Home-Based Stroke Rehabilitation (HBSR)
Healthcare professionals and organizations are challenged to provide high quality health and social care, in a client centered and cost-efficient manner. To improve the quality and efficiency of care, the location of care delivery is shifting from institution-based settings to home-based services such as HBSR.
HBSR is known for its positive impact on client outcomes. HBSR resulted in more independent clients [7, 8] who are better at performing daily activities [8, 9] and who are more satisfied with their treatment compared to clients who receive conventional (institution-based) rehabilitation [8–12]. Also, HBSR is shown to reduce the length of hospital stay and to decrease the likelihood of admittance in a long-term stay facility . Furthermore, HBSR has the benefit of treating clients within a familiar environment. According to prior studies this tends to stimulate mental and physical activity, provides more meaning to tasks [13, 14] and prevents potential problems with the transfer of learned skills from the training setting to executing daily activities .
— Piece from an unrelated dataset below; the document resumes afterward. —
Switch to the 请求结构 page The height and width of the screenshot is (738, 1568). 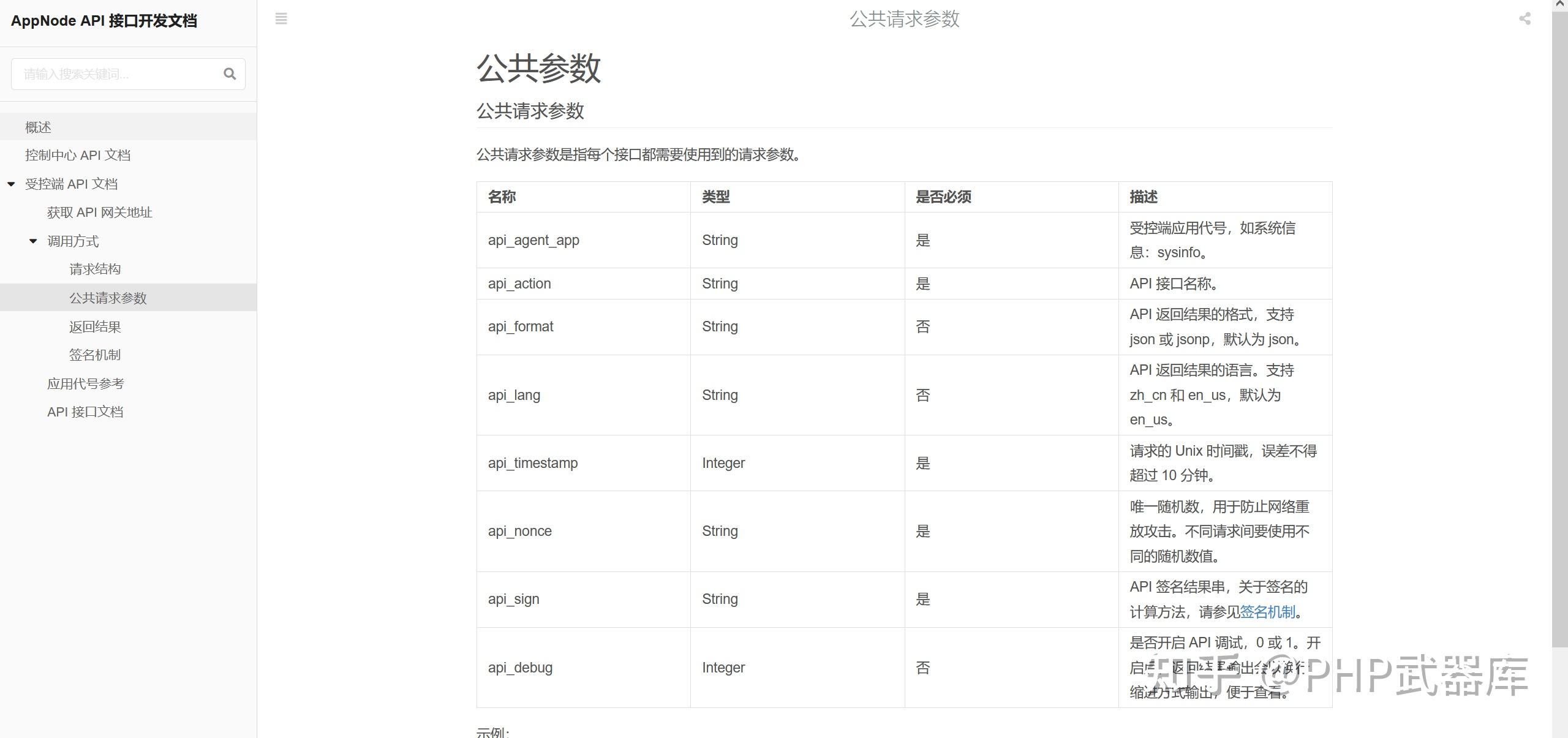tap(96, 269)

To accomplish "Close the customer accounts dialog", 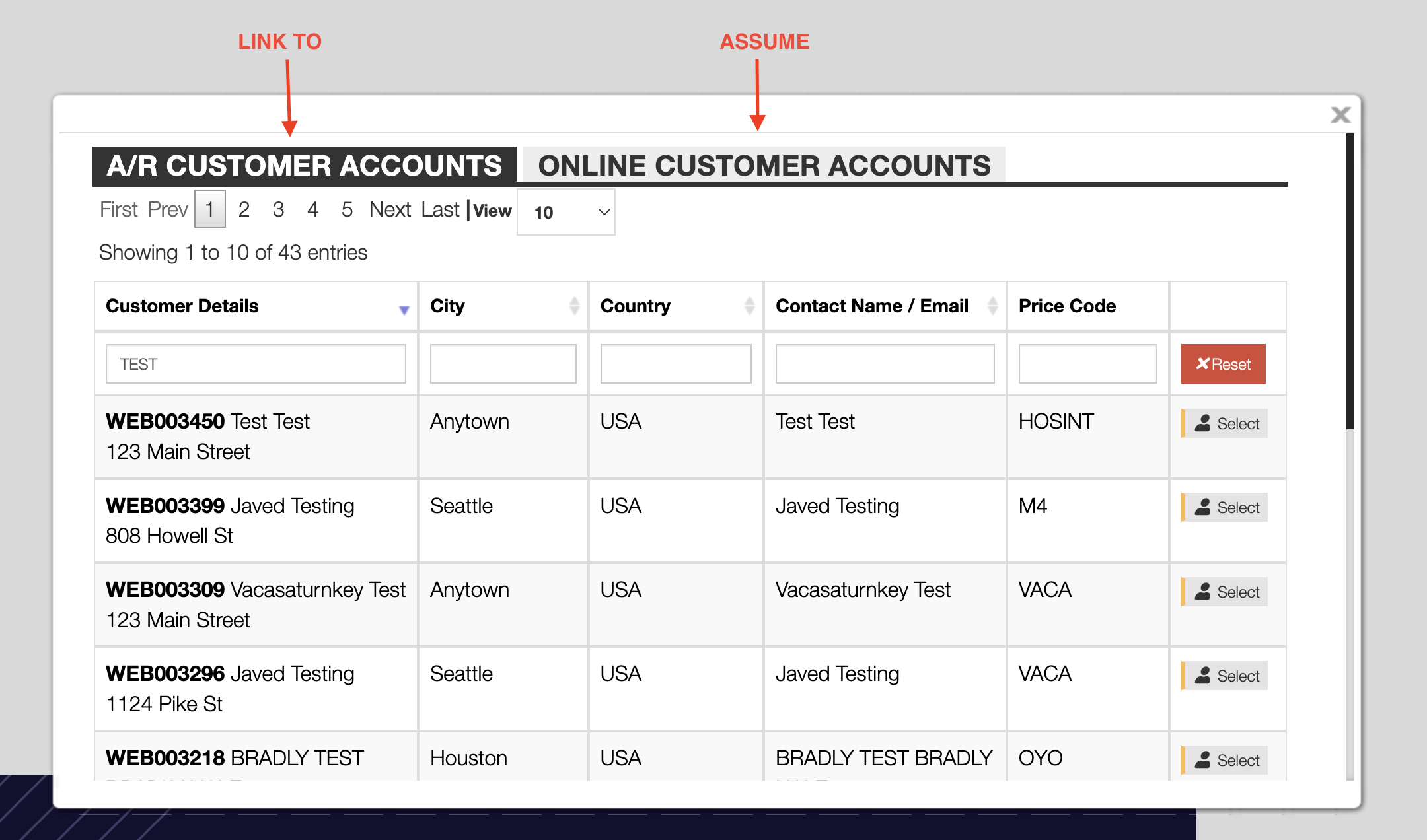I will [1340, 115].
In the Netherlands a number of reforms and new policies have been implemented over the last years to facilitate client-centered and cost-effective care. These changes include policies increasing the responsibility of the municipalities for care and welfare on the municipality and transferring more responsibilities from professional carers to civilians and local communities themselves . Despite these efforts, the client-centered and cost-effective provision of high quality care remains a challenge because guidelines, practical suggestions and organisational support seems to be missing . Consequently, both researchers as well as healthcare professionals initiate new regional projects [17–19]. According to the literature, this does not only take place in the Netherlands. Many clients do not receive appropriate care, or receive unnecessary or even harmful care .
Major difficulties can arise when implementing innovations, like HBSR, into routine practice. Even though previous studies have shown positive effects of HBSR [7–15], innovations are not always provided to those clients for whom it could be beneficial . Prior studies show that clients and caregivers experience a gap after institution-based rehabilitation (e.g. delays and discontinuity of therapy and feeling abandoned and unsupported) and poor accessibility of community services [22, 23]. In order to further implement an innovation like HBSR, context specific implementation strategies are needed at different levels [24–26].
This Dutch study explores and describes professionals’ perspectives on determinants that could influence the further implementation of HBSR. These insights can guide the selection of context specific implementation strategies. This study will not only provide insight into region specific factors influencing implementation, but also general issues playing a role in the implementation of HBSR.
- How do professionals characterize stroke rehabilitation services that are currently provided in the Netherlands?
- What are the current and potential barriers and facilitators influencing the implementation of HBSR in their daily practice, according to professionals?